═══ Material for the task
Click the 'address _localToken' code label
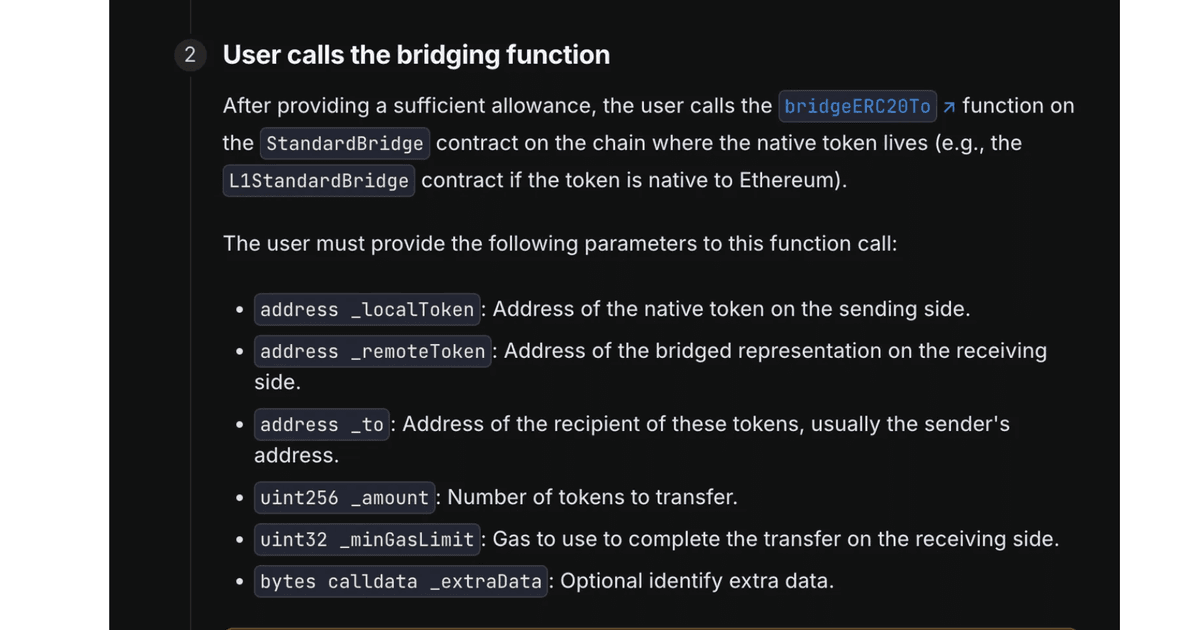The width and height of the screenshot is (1200, 630). click(367, 309)
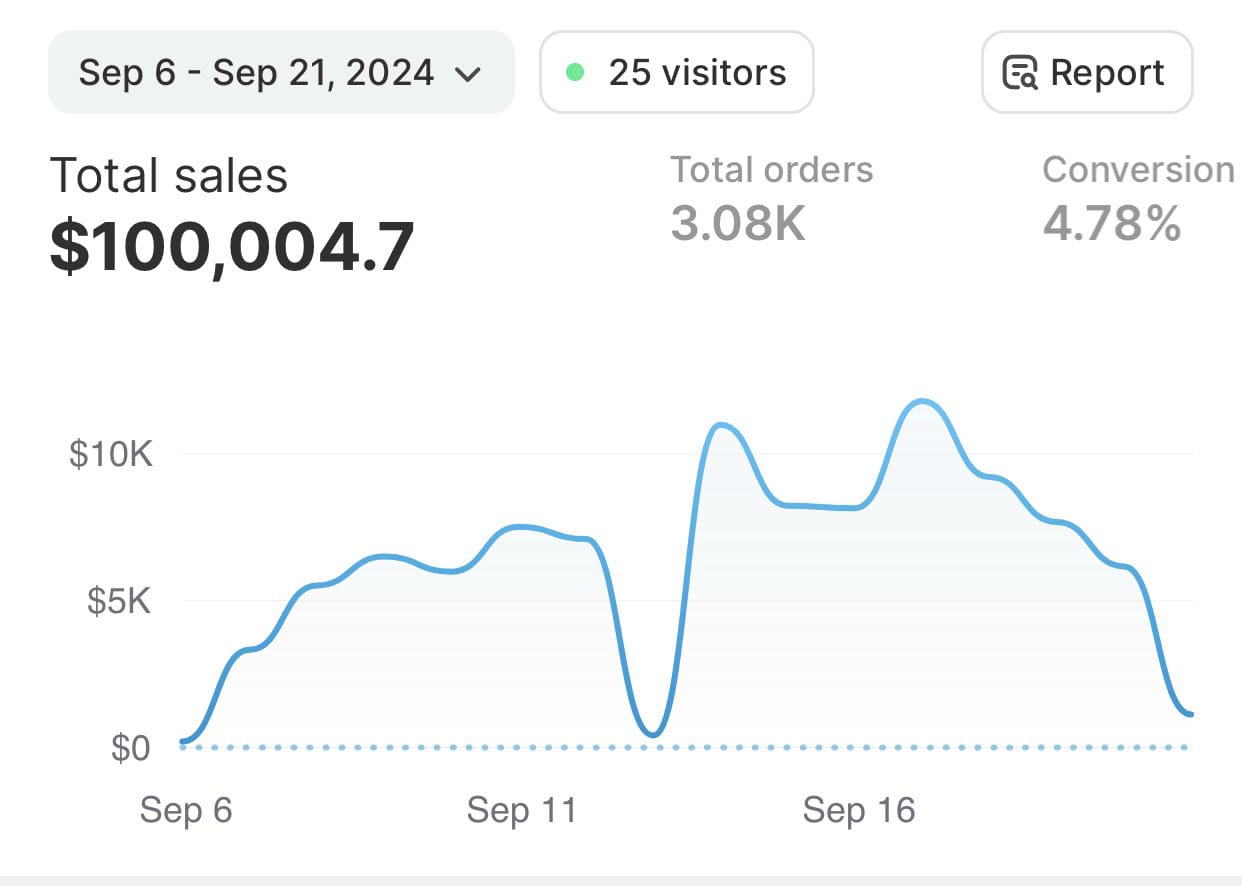Collapse the date selector dropdown arrow
The image size is (1242, 886).
coord(470,73)
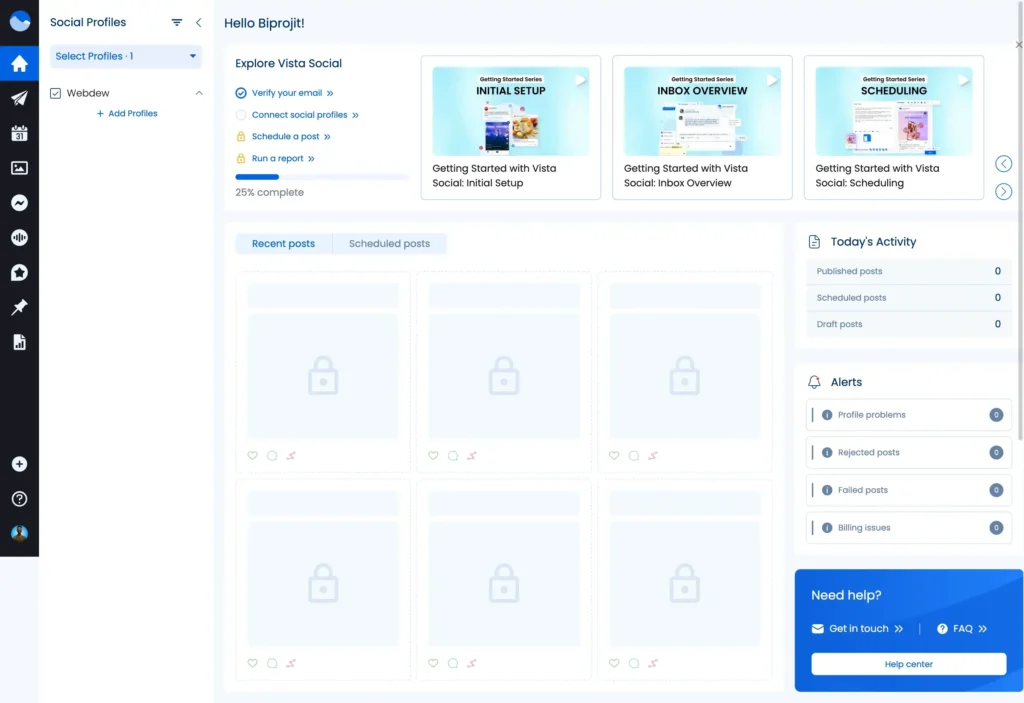Click the Add Profiles link
The width and height of the screenshot is (1024, 703).
tap(126, 113)
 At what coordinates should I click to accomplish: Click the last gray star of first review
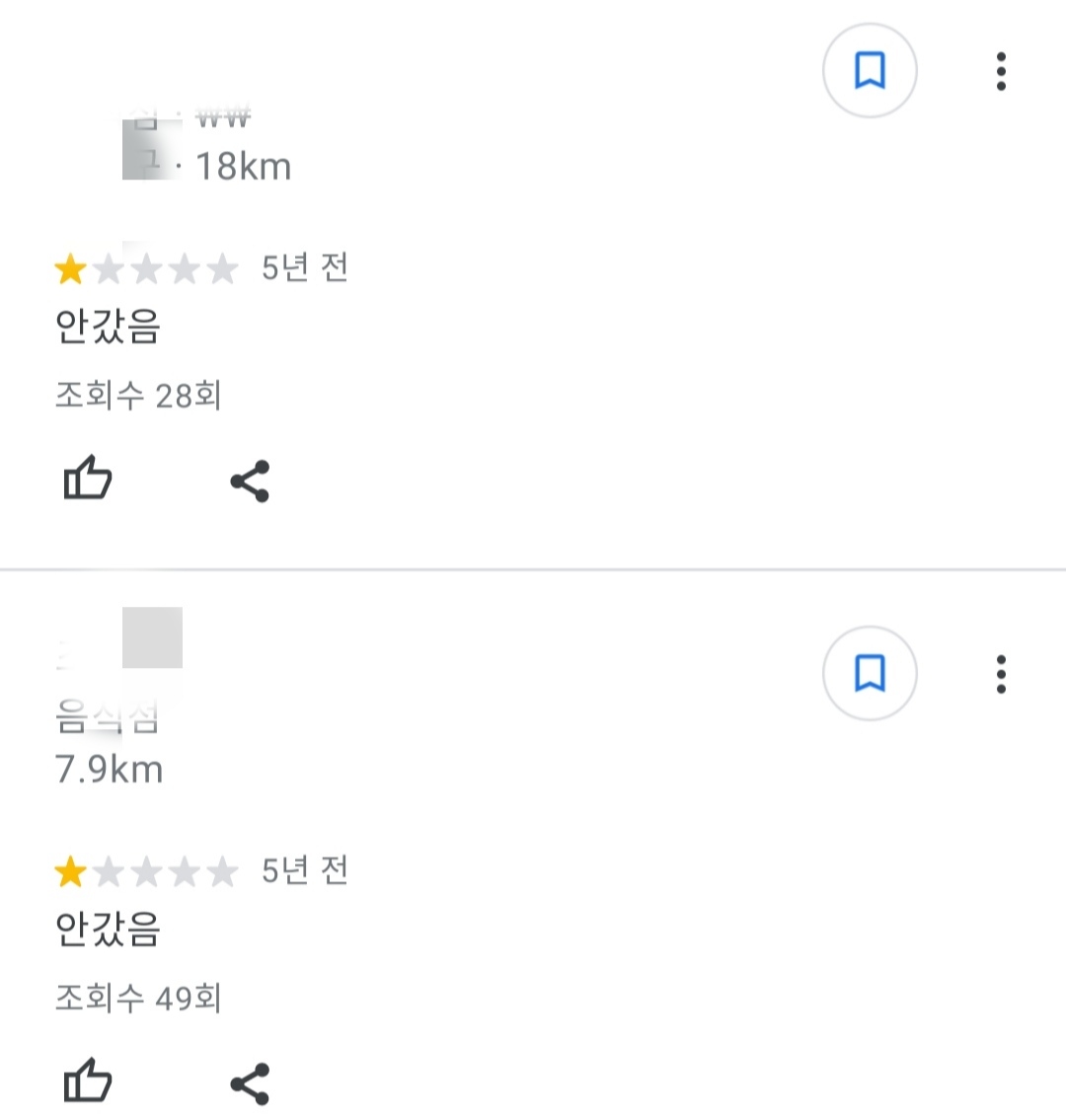223,269
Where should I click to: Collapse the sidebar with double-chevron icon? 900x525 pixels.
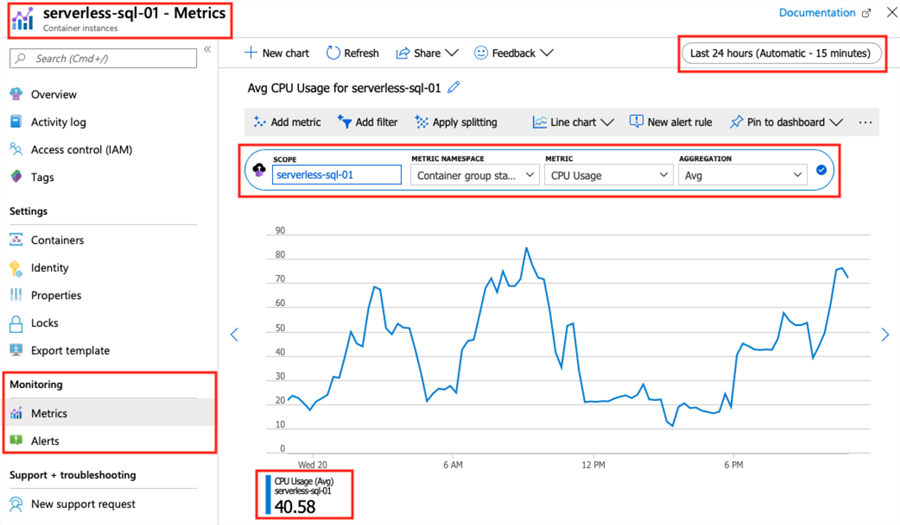coord(207,49)
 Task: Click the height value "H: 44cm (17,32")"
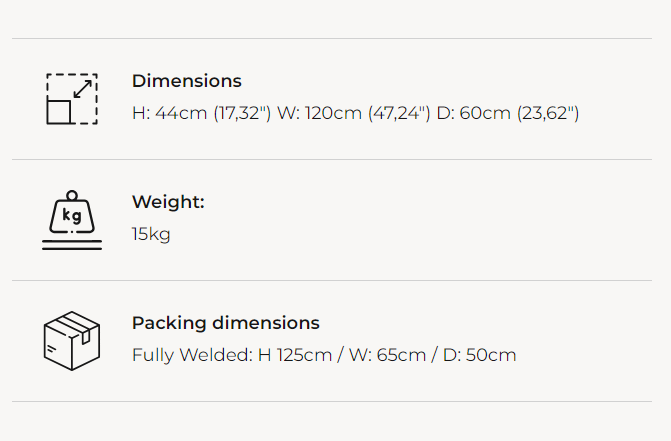coord(201,112)
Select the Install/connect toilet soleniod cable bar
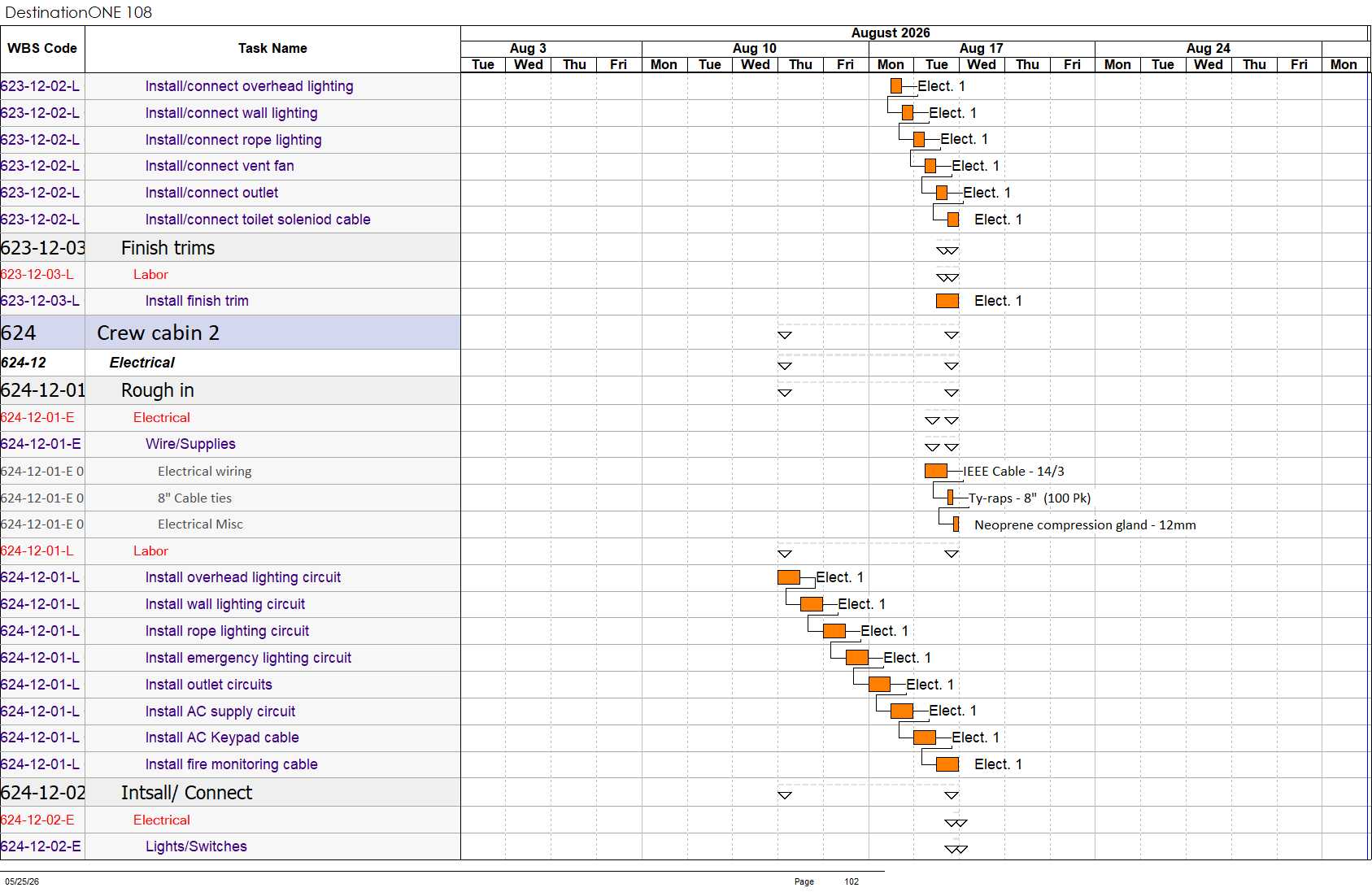The image size is (1372, 892). 953,220
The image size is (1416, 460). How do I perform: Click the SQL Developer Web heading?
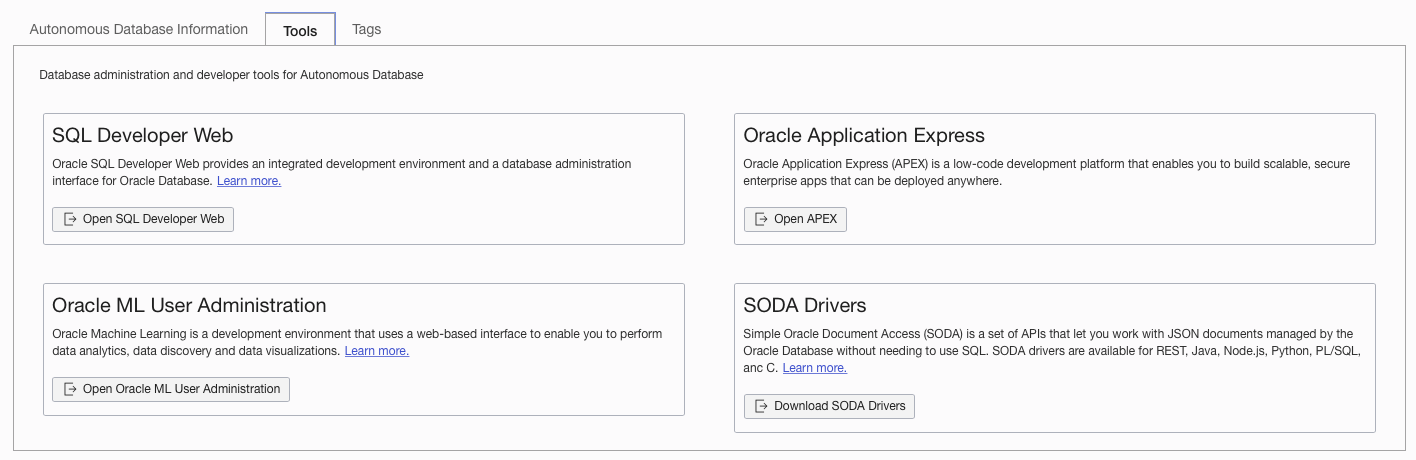point(143,136)
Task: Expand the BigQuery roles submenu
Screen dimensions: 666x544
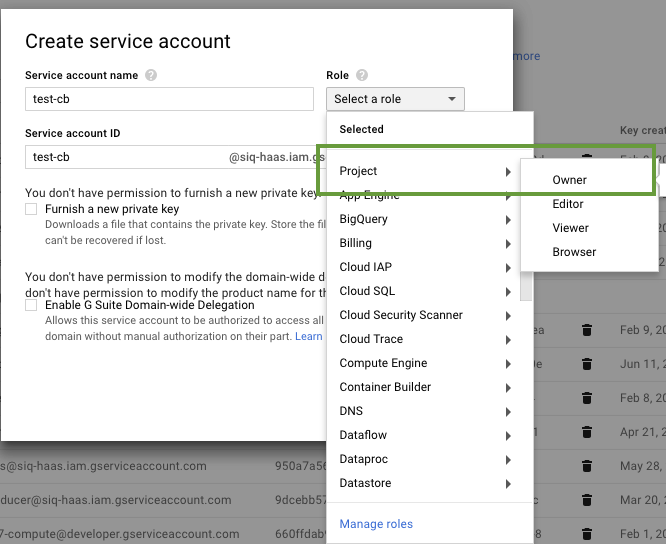Action: (x=424, y=219)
══════
Nothing but the lines from the one with "Where should I" up to and including the one with "Task: Expand the BigQuery roles submenu" should be printed, exactly as they read above. Please keep the pictures out.

Where should I click to: Collapse the sidebar with double-chevron icon? 900x525 pixels.
coord(207,49)
 Task: Click the height value "H: 44cm (17,32")"
coord(201,112)
Select the Install/connect toilet soleniod cable bar
The image size is (1372, 892). 953,220
The image size is (1416, 460). How do I perform: Click the SQL Developer Web heading?
point(143,136)
Task: Expand the BigQuery roles submenu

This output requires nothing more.